Édouard Delfont
Fabuliste contemporain – La fermière et ses œufs
Une fermière avait fait choir
Quelques œufs pris au poulailler.
Nul ne railla ni fut fâché,
Ni mari, ni enfant, ni voisin trop bavard,
Mais la fautive fit valoir
Que le sol l’avait fait glisser,
Que son dos la faisait souffrir,
Et que le sort contre elle agissait de son pire.
La poignée du panier il fallait remplacer ;
Sûrement elle avait un défaut quelque part,
Elle bougeait un peu, elle semblait bizarre.
En outre ses sabots, trop usés pour servir,
L’avaient fait trébucher.
Ils flottaient sur les pieds,
Le bois lui paraissait moisir…
Lecteur, j’abrège l’inventaire
Des drôles d’objections
Que présenta notre fermière.
Elle avait ses raisons
D’avoir cassé cinq ou six œufs ;
Et si tous les motifs purent sembler brumeux
Du moins firent-ils illusion
À l’orgueil chiffonné de cette pauvre femme.

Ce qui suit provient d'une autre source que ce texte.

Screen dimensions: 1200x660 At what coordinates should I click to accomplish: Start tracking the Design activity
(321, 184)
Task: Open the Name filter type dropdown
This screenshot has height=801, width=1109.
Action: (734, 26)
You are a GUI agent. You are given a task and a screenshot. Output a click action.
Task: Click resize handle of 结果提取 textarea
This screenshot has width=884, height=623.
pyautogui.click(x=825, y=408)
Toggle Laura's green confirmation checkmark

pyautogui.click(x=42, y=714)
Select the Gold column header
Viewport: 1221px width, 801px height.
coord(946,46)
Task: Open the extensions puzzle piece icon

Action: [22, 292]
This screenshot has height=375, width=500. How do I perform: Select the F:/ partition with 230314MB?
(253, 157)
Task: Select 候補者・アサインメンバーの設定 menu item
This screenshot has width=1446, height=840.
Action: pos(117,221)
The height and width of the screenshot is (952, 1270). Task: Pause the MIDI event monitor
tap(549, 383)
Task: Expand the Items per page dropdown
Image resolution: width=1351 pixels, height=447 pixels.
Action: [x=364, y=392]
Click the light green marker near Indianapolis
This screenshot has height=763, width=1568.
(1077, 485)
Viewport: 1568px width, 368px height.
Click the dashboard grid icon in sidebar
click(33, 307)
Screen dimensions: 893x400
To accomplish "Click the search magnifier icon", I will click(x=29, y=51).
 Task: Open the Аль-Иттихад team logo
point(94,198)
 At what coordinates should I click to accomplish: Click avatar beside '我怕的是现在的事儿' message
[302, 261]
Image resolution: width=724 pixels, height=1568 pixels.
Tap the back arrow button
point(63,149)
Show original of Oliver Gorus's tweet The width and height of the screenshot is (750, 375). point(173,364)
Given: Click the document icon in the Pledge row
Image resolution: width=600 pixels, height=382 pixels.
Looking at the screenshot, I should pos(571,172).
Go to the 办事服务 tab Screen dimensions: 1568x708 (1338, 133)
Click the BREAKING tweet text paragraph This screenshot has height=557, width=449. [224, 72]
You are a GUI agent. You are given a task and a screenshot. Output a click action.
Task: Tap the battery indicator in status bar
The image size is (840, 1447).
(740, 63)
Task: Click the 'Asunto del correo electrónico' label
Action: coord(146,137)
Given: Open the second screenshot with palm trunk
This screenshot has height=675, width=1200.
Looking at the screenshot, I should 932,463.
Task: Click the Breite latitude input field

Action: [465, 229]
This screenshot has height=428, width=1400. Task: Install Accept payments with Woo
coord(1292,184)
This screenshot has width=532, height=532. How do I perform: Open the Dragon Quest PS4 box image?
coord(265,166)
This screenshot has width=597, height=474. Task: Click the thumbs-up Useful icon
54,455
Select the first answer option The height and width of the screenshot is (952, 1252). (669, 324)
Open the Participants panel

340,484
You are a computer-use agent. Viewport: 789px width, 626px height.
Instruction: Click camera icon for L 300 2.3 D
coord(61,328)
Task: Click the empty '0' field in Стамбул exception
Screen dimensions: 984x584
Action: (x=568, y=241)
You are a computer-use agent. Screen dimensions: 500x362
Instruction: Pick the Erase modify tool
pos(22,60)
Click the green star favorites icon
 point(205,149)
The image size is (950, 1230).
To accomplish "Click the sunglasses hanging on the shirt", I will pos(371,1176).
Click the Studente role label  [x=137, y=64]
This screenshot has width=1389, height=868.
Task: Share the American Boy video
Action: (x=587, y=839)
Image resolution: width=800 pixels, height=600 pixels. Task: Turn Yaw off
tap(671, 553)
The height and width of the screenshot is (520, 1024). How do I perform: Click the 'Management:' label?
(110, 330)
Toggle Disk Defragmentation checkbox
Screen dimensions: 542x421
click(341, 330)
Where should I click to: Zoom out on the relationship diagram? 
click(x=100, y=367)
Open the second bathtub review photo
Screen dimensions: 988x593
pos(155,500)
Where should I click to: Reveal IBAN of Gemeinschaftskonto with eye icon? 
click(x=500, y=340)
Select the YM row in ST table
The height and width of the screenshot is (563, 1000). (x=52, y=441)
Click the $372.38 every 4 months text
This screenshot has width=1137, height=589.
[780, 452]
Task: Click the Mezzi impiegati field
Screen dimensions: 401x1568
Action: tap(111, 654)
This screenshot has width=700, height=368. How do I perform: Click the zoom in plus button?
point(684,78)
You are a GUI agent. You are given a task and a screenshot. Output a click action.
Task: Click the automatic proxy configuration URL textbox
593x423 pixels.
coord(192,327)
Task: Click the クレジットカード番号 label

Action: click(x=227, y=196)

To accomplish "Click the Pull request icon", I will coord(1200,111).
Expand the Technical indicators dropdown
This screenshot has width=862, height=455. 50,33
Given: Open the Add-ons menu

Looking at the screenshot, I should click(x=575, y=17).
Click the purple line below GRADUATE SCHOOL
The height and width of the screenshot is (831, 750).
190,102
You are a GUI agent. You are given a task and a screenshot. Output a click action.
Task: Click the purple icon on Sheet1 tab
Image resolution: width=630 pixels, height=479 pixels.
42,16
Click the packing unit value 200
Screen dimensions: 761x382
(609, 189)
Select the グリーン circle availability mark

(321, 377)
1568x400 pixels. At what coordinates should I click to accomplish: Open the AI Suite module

Qu’un manque d’attention ait causé l’accident
C’était le petit drame
De la petite dame :
Elle se raconta le malheur autrement.
Qui a dit : « L’erreur est humaine » ?
Un sage, je suppose ;
Pourtant elle est la cause
Que l’on ment et fait de la peine.
La fierté n’admet pas que rien gratte ni griffe
Sa longue robe aristocrate :
Une action maladroite
Et l’orgueil, sans traîner, vous conçoit vingt motifs.